Come on, PS. Go talk to her already. It may be difficult or nerve-wrecking or whatever. Just go for it. Firstly, you need to believe. You had every reason to believe she likes you. Now believe that this could have a good outcome if you talk to her about it. Come on man!! You are in control!
 
I guess I didn't say it clearly. What I meant was that I haven't seen her there for about a week now and I just kinda figured she's gone now. Yeah, if I happen to see her I will give it a shot. But like I said I don't think she's working there any more.
 
PlayingSolo said:
I guess I didn't say it clearly. What I meant was that I haven't seen her there for about a week now and I just kinda figured she's gone now. Yeah, if I happen to see her I will give it a shot. But like I said I don't think she's working there any more.

She did her part, even came to your place.
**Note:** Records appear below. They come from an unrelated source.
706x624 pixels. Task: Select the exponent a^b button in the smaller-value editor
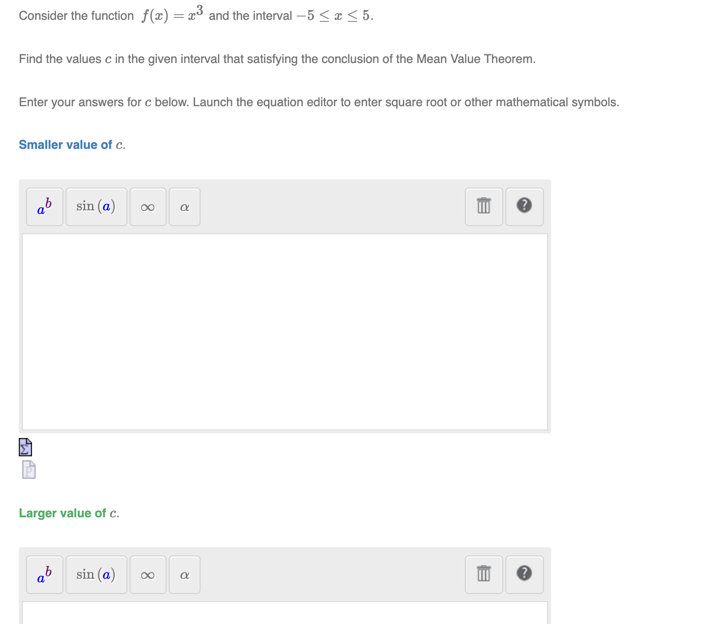(x=44, y=207)
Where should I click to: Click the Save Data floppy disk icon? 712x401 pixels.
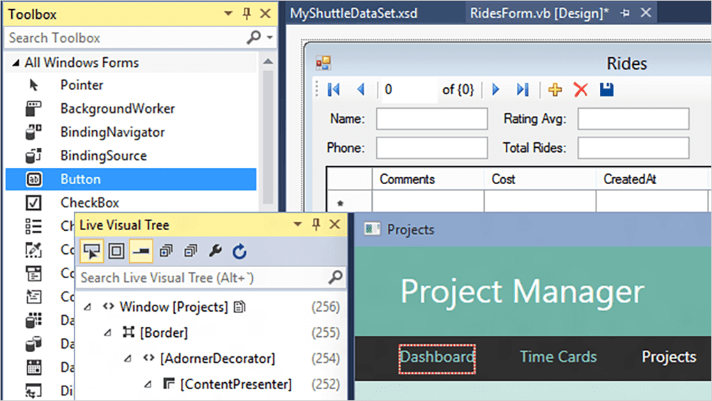606,90

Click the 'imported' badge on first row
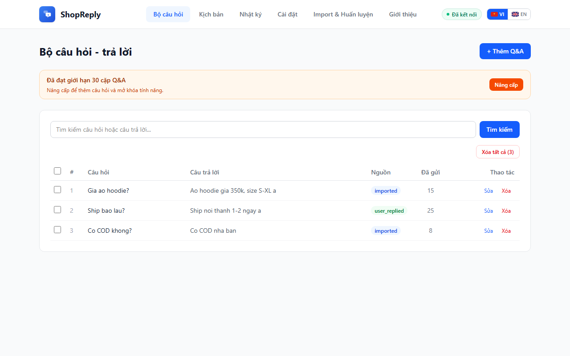(386, 190)
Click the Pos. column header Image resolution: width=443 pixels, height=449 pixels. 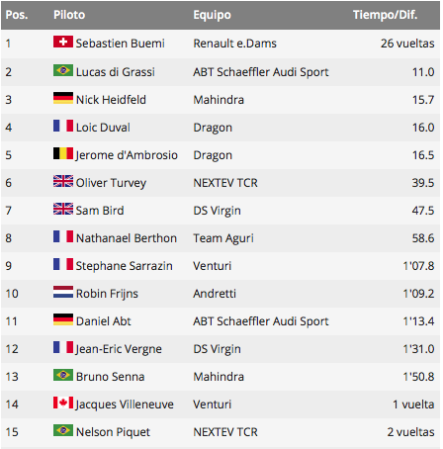(x=17, y=15)
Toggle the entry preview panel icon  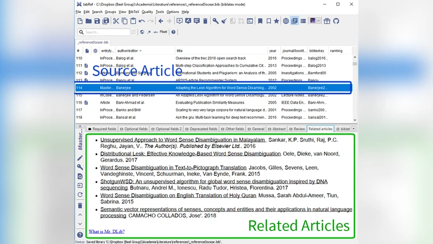click(x=294, y=21)
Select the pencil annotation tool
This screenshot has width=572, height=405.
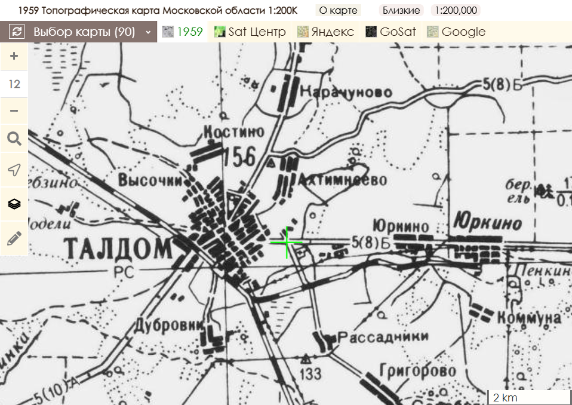[13, 236]
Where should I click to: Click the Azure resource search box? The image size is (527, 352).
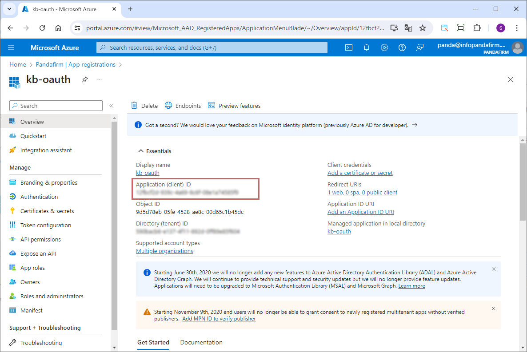pyautogui.click(x=212, y=47)
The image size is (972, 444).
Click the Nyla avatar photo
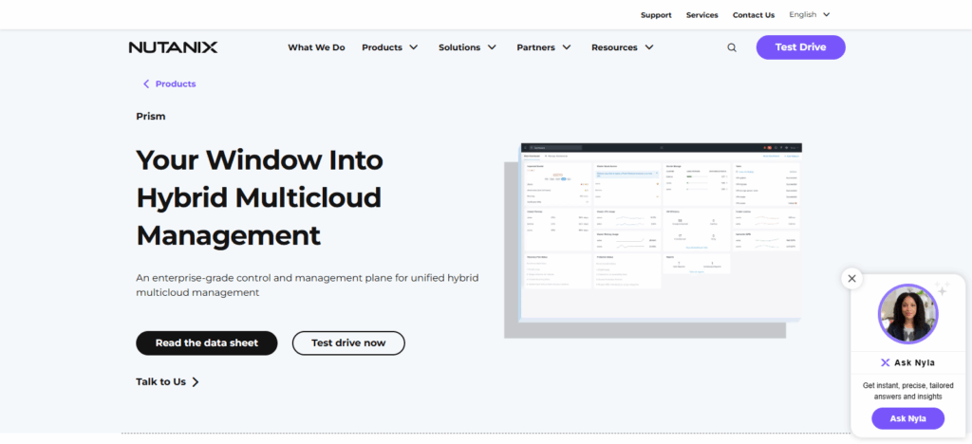[x=907, y=314]
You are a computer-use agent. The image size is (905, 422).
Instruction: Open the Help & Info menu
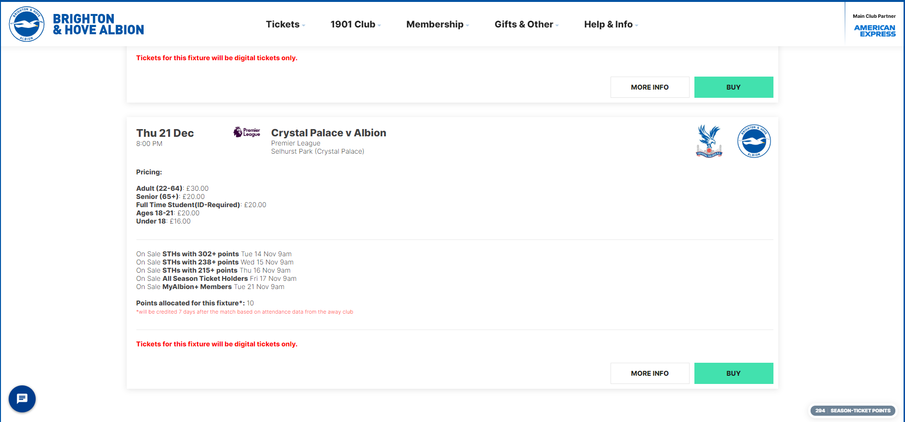point(611,25)
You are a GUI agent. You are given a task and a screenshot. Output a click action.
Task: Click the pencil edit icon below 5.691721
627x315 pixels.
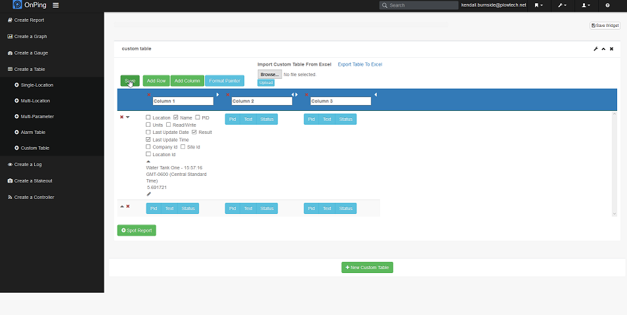[148, 194]
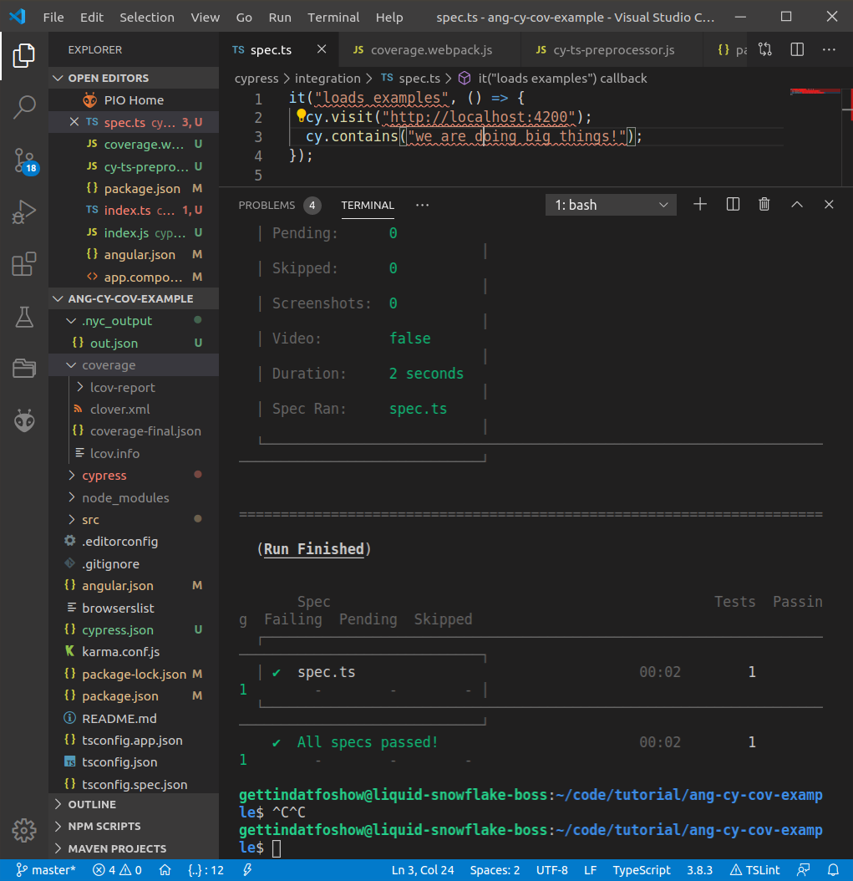
Task: Toggle split editor layout
Action: click(x=797, y=50)
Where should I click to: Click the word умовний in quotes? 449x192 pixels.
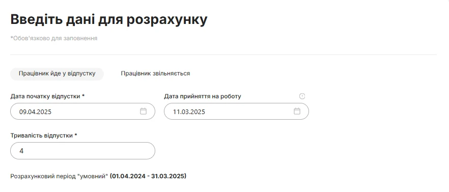(93, 176)
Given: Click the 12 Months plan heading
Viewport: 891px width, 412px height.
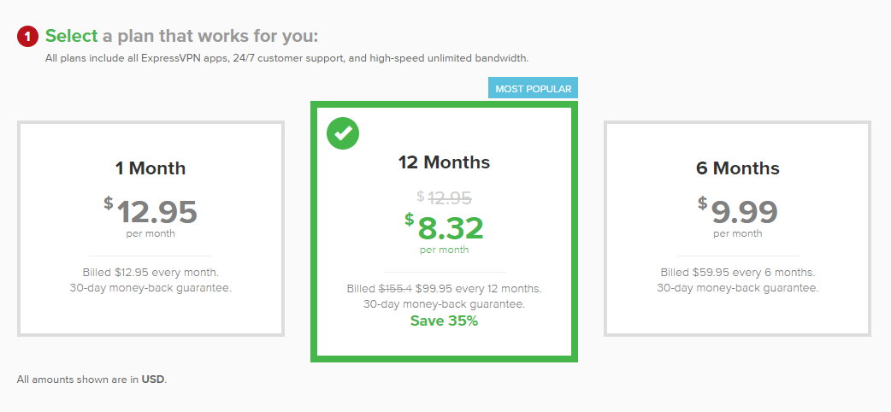Looking at the screenshot, I should point(444,162).
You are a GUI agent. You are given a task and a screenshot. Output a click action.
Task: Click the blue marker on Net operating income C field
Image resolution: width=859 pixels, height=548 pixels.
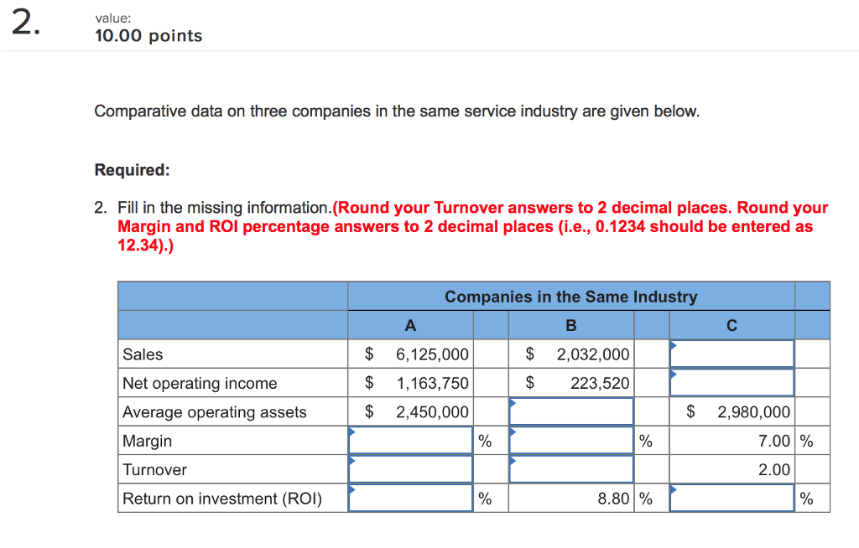(674, 375)
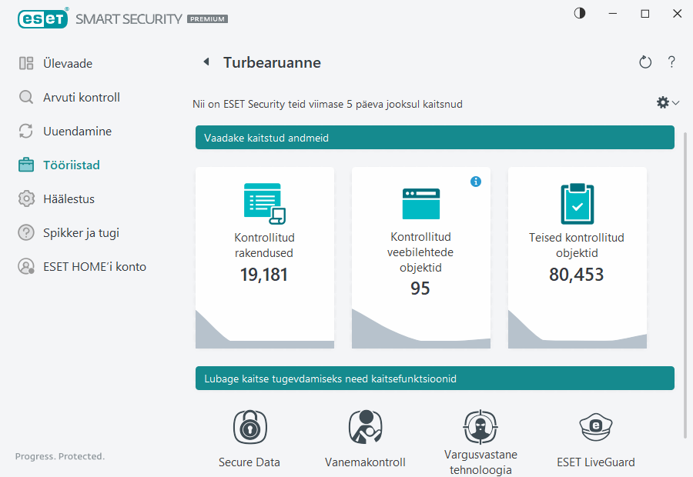Click the question mark help button
The width and height of the screenshot is (693, 477).
coord(671,62)
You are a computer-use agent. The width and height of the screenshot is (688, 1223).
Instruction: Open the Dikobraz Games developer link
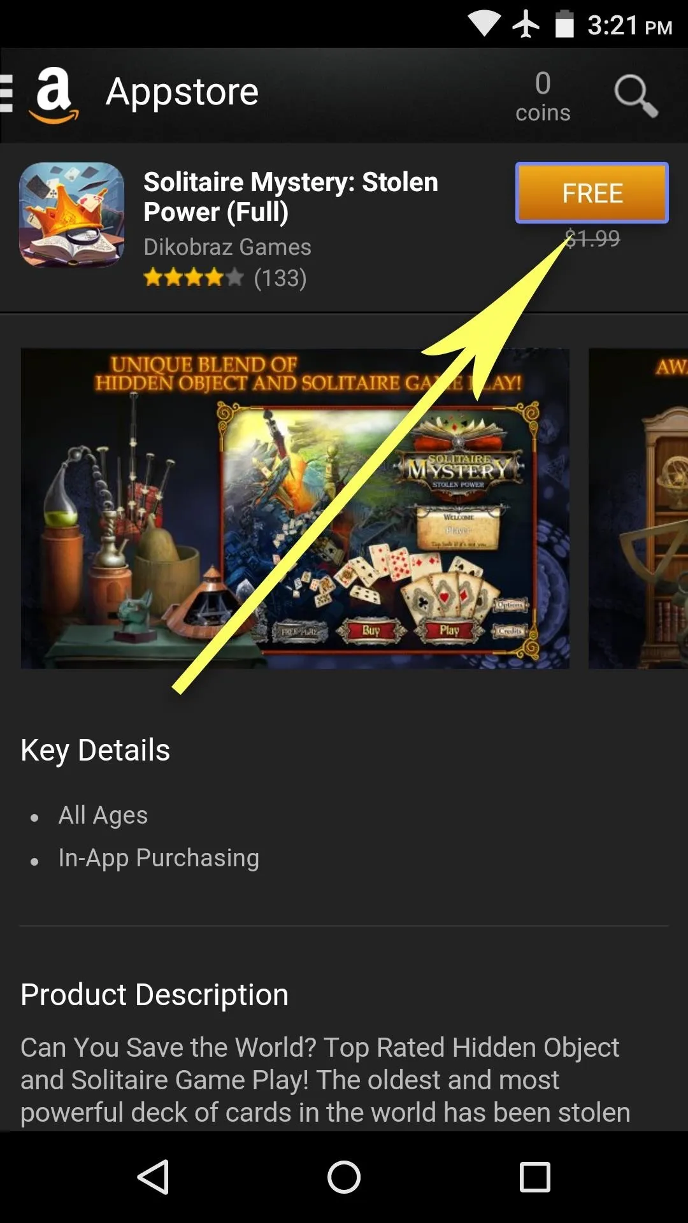227,247
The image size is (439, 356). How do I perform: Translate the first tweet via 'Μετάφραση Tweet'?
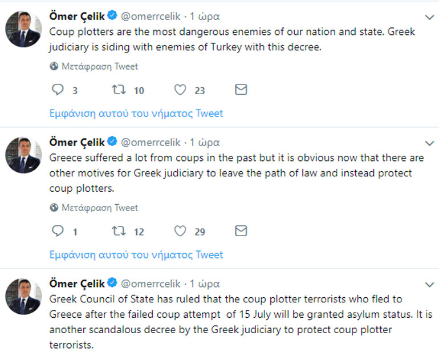(99, 66)
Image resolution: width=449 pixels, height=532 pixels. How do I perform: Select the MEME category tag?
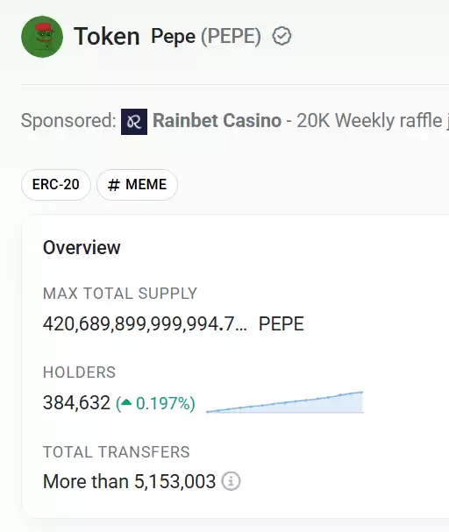(137, 185)
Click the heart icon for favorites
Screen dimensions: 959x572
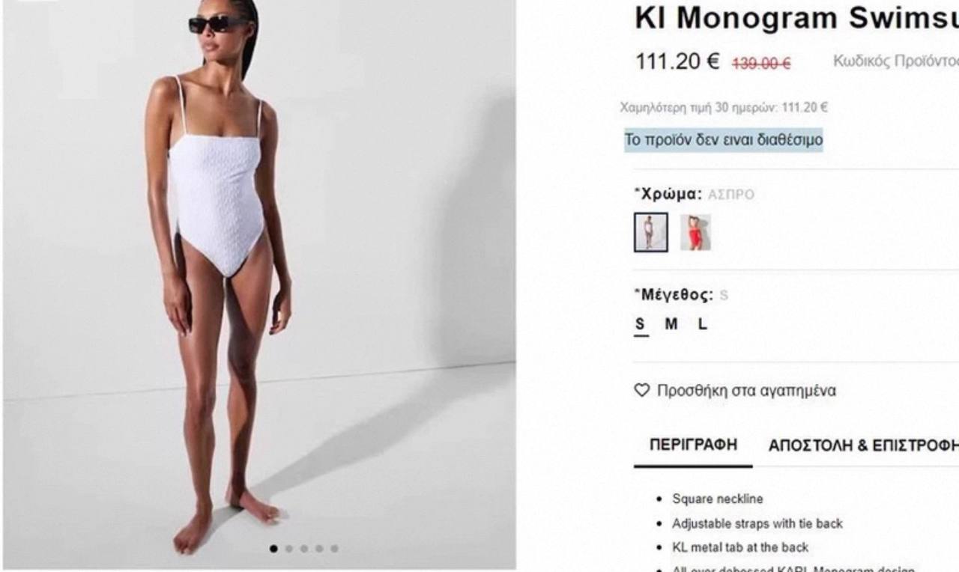click(x=641, y=391)
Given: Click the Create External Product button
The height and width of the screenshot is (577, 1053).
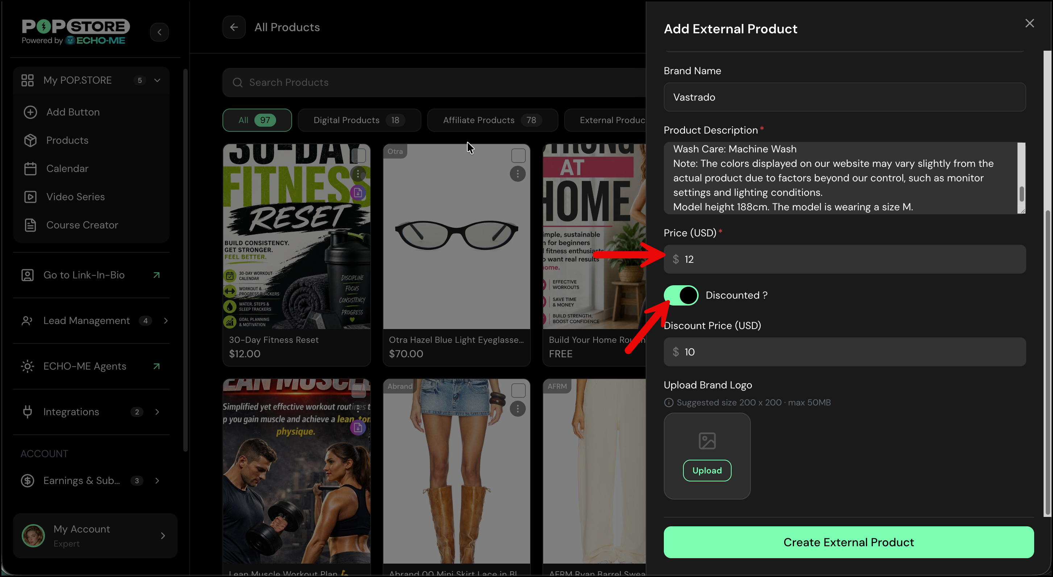Looking at the screenshot, I should (x=848, y=542).

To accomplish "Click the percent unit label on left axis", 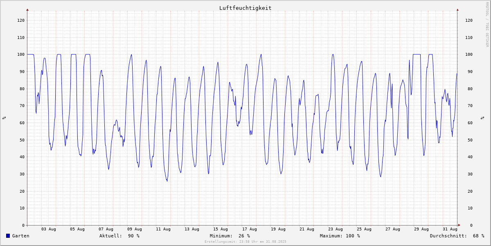I will 4,118.
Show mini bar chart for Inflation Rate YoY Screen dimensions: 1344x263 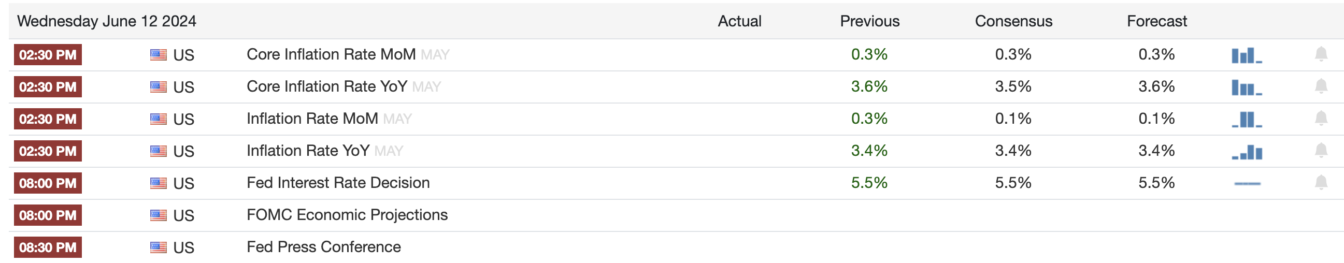pos(1246,152)
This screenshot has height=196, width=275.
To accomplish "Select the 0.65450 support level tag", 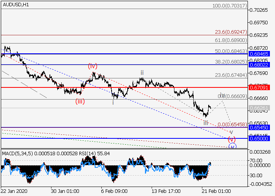I will point(260,127).
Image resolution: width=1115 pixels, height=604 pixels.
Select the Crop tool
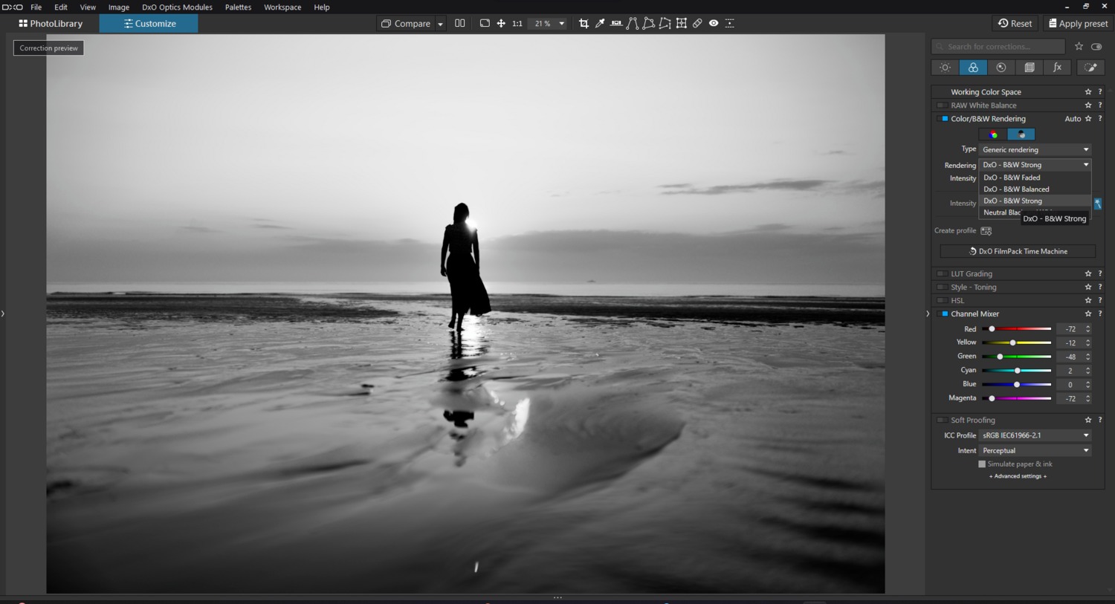click(584, 24)
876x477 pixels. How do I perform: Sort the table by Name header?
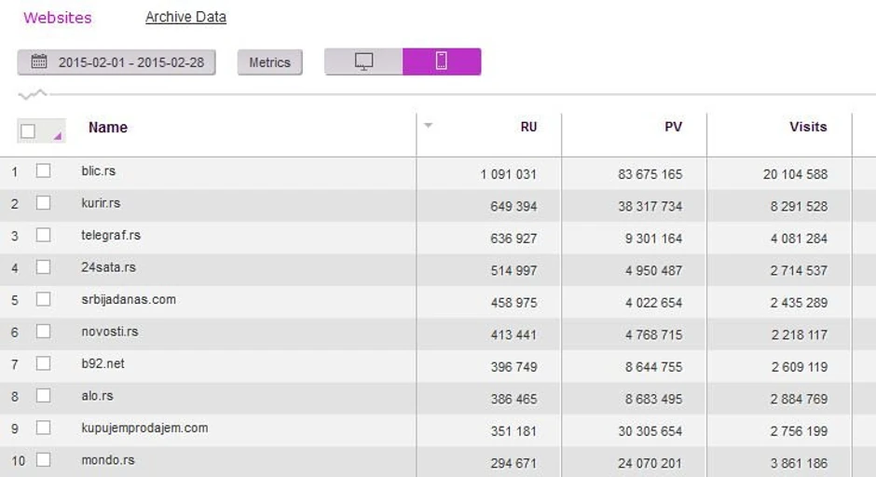coord(108,128)
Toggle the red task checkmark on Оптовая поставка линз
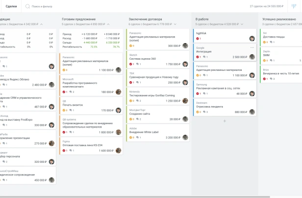 pyautogui.click(x=64, y=151)
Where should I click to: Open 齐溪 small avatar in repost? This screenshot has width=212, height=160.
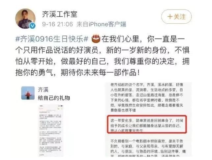point(28,93)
So maybe next time with another girl you will be more decisive.
 
perfanoff said:
PlayingSolo said:
I guess I didn't say it clearly. What I meant was that I haven't seen her there for about a week now and I just kinda figured she's gone now. Yeah, if I happen to see her I will give it a shot. But like I said I don't think she's working there any more.

She did her part, even came to your place.

So maybe next time with another girl you will be more decisive.

Perhaps. Although if things continue how they've been going, this will most likely be many years down the road. But whatev. Gives me more time to focus on other things I suppose...
 
PlayingSolo, please just take the plunge and ask her old employers for her name and/or number, or have you already done so?